The continuing jobless claims in the US, which measure unemployed people who have been receiving unemployment benefits for a while, fell to 3499K in the week ending 29th May, from a revised 3757K a week before and below market expectations of 3602K.

Further, the number of Americans applying for financial assistance from the Pandemic Unemployment Assistance (PUA) scheme, which covers uninsured workers that do not qualify for initial claims (UI), fell to 71.292K in the week ending 5the June, from the previous week's revised level of 73.249K.

Bottom line:

In may the number of unemployed people declined by 496K to 9316K while employment rose by 444K to 151620K in May, but still well below 1587735K employed persons in Feb’20, just before the COVID; i.e. the U.S. economy still needs to employ around 7115K (7.12M) or roughly 7M (7000K) more workers to reach maximum or pre-COVID employment levels. At around 540K present 4M moving average and expected accelerated rate after Sep-Dec’21 (PUA expiry and children/adolescents COVID vaccinations), it may take around April-June’22 for the U.S. economy to make substantial progress on maximum employment as-well-as price stability (core PCE inflation).
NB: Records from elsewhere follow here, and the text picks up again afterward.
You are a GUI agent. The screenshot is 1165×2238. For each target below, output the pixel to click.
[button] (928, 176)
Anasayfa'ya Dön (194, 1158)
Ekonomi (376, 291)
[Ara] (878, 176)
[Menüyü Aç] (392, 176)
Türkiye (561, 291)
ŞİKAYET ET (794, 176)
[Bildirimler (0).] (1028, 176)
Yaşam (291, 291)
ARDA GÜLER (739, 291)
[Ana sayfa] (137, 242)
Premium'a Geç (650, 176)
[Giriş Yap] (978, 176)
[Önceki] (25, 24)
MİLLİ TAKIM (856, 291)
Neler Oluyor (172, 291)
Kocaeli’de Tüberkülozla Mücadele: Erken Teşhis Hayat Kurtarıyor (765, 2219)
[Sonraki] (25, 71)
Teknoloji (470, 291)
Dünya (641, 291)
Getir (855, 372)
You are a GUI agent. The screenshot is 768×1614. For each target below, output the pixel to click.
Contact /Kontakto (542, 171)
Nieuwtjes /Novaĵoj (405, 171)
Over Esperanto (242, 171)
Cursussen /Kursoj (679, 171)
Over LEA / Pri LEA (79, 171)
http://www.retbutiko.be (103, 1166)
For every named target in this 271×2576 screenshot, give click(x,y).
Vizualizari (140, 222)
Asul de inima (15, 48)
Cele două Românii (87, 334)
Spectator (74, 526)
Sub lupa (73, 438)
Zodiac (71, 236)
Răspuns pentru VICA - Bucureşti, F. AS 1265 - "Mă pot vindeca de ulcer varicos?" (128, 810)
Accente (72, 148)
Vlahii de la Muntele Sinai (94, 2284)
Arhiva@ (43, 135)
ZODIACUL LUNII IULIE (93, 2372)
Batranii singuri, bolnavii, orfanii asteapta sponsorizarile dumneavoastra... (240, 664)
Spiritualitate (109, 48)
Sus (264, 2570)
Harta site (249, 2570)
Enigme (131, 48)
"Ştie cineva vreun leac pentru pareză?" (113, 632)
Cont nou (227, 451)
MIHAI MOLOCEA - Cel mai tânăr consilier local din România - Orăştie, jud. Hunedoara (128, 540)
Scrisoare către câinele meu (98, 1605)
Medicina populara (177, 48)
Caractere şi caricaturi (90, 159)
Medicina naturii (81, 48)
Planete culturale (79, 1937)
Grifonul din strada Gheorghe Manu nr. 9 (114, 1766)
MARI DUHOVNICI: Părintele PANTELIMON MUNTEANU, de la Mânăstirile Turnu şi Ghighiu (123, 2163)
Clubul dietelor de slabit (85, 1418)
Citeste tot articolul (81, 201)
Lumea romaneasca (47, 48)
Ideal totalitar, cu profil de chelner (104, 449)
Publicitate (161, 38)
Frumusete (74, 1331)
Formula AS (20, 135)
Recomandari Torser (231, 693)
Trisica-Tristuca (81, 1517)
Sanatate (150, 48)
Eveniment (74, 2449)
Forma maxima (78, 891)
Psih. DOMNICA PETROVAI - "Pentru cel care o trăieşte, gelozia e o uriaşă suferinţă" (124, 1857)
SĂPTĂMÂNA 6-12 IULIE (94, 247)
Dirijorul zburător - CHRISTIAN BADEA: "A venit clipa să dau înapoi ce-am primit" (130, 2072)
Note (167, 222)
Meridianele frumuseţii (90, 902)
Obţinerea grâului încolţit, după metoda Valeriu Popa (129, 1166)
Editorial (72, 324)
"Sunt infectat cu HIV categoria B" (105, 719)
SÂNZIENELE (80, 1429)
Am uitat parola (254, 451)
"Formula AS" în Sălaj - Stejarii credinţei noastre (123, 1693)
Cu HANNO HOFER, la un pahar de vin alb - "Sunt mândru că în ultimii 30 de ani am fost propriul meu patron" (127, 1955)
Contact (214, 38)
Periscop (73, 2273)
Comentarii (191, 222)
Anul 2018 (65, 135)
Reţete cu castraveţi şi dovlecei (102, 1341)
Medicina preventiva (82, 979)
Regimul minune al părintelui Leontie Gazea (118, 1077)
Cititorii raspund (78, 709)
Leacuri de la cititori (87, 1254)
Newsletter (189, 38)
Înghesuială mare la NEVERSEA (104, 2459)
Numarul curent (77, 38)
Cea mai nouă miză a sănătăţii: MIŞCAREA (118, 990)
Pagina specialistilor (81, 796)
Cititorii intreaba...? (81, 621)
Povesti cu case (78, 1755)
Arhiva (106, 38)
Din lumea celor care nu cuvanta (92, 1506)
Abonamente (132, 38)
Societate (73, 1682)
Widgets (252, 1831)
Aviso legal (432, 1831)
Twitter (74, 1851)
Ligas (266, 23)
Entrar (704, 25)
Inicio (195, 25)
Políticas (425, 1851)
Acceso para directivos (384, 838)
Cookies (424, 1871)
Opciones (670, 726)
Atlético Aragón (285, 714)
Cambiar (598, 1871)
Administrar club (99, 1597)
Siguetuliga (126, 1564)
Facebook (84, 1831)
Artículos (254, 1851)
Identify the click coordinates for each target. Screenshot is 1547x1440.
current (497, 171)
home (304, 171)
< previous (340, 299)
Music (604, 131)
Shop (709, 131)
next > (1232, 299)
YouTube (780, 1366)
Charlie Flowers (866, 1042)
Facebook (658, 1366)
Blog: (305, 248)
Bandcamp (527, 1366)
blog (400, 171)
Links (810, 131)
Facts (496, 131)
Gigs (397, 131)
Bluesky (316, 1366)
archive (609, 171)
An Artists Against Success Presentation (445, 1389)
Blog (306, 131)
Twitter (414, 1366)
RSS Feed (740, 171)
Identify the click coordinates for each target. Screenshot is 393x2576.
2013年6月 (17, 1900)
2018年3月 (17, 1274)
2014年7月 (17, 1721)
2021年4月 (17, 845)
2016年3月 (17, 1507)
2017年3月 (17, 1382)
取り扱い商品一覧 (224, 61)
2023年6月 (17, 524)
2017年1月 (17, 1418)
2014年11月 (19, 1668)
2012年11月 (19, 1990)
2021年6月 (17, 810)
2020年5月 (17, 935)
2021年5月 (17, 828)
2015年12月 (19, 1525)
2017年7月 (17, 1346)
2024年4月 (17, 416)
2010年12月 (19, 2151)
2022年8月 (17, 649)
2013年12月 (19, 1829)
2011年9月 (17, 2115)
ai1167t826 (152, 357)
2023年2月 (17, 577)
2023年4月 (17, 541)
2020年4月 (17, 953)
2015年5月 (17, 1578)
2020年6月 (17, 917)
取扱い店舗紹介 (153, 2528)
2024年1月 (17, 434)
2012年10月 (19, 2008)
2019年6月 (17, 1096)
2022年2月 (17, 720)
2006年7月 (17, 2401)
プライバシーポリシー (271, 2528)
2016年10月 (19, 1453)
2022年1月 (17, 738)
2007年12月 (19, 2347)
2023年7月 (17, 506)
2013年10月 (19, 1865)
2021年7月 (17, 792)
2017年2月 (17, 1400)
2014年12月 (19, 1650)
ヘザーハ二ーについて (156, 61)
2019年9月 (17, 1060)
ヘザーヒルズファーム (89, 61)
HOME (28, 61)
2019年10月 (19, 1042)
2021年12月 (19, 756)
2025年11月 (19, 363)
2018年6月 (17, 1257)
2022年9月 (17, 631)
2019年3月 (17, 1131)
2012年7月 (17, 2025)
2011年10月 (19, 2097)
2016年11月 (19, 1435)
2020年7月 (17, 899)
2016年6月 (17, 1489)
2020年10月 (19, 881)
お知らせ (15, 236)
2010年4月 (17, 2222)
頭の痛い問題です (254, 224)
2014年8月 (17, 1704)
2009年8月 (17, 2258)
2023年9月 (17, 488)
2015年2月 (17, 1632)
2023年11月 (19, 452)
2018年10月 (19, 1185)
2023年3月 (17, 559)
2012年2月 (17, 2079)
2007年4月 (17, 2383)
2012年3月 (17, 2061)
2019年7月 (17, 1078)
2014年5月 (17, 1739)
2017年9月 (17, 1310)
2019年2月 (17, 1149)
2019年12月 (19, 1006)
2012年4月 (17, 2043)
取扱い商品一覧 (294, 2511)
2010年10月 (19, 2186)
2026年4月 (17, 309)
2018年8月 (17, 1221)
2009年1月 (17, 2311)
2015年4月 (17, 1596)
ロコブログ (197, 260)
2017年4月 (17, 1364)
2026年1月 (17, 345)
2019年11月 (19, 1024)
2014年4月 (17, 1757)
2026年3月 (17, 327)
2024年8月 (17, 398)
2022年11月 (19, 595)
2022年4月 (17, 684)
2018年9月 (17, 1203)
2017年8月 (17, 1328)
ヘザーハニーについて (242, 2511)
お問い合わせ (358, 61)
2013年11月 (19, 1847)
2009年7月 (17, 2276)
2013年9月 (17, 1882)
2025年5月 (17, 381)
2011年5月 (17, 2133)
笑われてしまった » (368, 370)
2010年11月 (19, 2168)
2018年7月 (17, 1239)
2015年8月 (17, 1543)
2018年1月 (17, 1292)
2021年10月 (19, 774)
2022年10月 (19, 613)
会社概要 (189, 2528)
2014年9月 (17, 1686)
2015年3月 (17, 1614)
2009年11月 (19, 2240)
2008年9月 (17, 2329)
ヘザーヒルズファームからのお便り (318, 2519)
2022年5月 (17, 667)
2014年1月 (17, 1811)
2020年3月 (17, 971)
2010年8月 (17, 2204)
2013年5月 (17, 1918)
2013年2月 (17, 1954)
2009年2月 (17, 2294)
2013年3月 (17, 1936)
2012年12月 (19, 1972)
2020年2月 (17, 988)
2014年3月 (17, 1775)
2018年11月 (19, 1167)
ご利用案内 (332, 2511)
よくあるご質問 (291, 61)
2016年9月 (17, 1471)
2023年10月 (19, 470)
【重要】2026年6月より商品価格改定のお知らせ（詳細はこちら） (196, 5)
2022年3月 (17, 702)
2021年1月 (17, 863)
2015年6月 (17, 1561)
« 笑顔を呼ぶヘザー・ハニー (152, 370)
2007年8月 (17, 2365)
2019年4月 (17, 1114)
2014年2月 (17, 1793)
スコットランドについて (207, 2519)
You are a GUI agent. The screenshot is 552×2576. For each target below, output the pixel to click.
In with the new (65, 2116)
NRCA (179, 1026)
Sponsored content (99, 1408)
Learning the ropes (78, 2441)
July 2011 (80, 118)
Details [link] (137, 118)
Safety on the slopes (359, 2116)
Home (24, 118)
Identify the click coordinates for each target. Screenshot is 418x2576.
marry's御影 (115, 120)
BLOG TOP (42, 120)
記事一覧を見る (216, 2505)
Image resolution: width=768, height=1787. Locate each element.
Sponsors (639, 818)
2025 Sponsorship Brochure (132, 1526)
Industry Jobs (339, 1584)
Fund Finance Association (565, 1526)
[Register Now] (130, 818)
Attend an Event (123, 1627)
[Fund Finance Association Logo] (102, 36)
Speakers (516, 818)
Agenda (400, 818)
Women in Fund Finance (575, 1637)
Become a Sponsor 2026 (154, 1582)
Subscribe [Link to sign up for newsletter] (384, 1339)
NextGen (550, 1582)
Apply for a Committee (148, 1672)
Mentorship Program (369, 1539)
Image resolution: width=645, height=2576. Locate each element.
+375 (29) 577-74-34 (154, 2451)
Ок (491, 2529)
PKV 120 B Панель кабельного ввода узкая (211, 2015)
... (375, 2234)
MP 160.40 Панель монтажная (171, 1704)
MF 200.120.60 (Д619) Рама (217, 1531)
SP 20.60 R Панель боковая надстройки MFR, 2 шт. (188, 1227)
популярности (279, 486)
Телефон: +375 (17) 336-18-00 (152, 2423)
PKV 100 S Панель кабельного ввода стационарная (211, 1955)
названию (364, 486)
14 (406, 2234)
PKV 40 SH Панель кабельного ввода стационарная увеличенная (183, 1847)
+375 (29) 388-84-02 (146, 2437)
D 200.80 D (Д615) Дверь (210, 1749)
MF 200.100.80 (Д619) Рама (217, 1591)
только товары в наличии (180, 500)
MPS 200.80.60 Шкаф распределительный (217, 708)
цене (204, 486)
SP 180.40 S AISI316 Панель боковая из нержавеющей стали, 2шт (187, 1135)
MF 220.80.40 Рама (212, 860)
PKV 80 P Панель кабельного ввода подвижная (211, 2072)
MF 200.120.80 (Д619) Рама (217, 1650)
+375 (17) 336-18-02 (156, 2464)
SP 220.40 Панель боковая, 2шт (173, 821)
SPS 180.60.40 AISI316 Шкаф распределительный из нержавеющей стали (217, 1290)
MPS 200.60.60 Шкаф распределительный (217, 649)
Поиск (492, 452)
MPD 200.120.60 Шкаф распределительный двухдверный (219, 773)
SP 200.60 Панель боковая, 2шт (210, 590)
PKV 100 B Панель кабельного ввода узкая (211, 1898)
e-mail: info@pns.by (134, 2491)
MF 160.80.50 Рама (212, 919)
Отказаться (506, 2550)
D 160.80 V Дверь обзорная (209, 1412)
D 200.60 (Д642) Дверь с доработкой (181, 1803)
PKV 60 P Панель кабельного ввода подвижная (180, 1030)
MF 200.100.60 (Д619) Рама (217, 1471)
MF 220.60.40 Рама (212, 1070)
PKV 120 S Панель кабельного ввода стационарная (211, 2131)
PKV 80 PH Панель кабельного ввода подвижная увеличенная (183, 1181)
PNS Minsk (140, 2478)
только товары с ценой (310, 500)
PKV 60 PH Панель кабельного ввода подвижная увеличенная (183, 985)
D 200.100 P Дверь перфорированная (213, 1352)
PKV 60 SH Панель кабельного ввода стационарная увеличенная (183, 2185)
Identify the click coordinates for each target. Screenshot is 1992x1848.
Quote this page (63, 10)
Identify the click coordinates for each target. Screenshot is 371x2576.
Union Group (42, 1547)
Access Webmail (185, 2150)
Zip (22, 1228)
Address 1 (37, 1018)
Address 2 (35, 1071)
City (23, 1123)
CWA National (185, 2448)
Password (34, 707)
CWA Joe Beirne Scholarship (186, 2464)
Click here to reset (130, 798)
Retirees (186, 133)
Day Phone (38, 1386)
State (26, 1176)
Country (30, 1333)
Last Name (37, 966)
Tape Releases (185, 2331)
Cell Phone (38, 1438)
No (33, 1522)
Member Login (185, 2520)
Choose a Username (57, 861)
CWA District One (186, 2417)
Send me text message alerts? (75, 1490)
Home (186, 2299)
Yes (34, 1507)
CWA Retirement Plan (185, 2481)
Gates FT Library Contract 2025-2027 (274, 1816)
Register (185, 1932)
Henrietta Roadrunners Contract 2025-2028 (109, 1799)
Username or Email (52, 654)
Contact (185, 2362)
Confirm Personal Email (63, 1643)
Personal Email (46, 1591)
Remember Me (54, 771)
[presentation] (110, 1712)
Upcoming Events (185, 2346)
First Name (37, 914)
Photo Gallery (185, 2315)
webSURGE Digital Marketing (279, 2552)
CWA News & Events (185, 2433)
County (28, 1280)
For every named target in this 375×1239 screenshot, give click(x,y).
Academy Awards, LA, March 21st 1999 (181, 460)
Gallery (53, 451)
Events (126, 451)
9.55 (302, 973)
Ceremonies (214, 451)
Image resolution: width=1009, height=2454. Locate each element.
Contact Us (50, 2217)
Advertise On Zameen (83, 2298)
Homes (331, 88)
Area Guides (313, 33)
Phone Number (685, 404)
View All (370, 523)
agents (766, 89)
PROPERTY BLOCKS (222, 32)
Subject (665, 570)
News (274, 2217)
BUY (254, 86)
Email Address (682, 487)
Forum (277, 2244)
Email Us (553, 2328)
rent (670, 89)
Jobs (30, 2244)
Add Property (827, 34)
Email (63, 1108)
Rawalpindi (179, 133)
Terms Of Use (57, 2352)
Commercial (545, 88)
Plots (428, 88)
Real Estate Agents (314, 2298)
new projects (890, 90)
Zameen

Fed will consider maximum inclusive employment for its policy decisions, not mere headline unemployment number. Thus in that scenario, Fed may go for QE tapering from Dec’22 with an indication from Aug’22 Jackson Hole speech and official FOMC indication in the Sep’22 policy meeting.

Technical View: Gold –XAUUSD

Technically, whatever may be the narrative, Gold now has to sustain above 1895-1905-1930 levels for any further rally to 1955-1985-2010-2065 zones; otherwise, it will correct again in the coming days.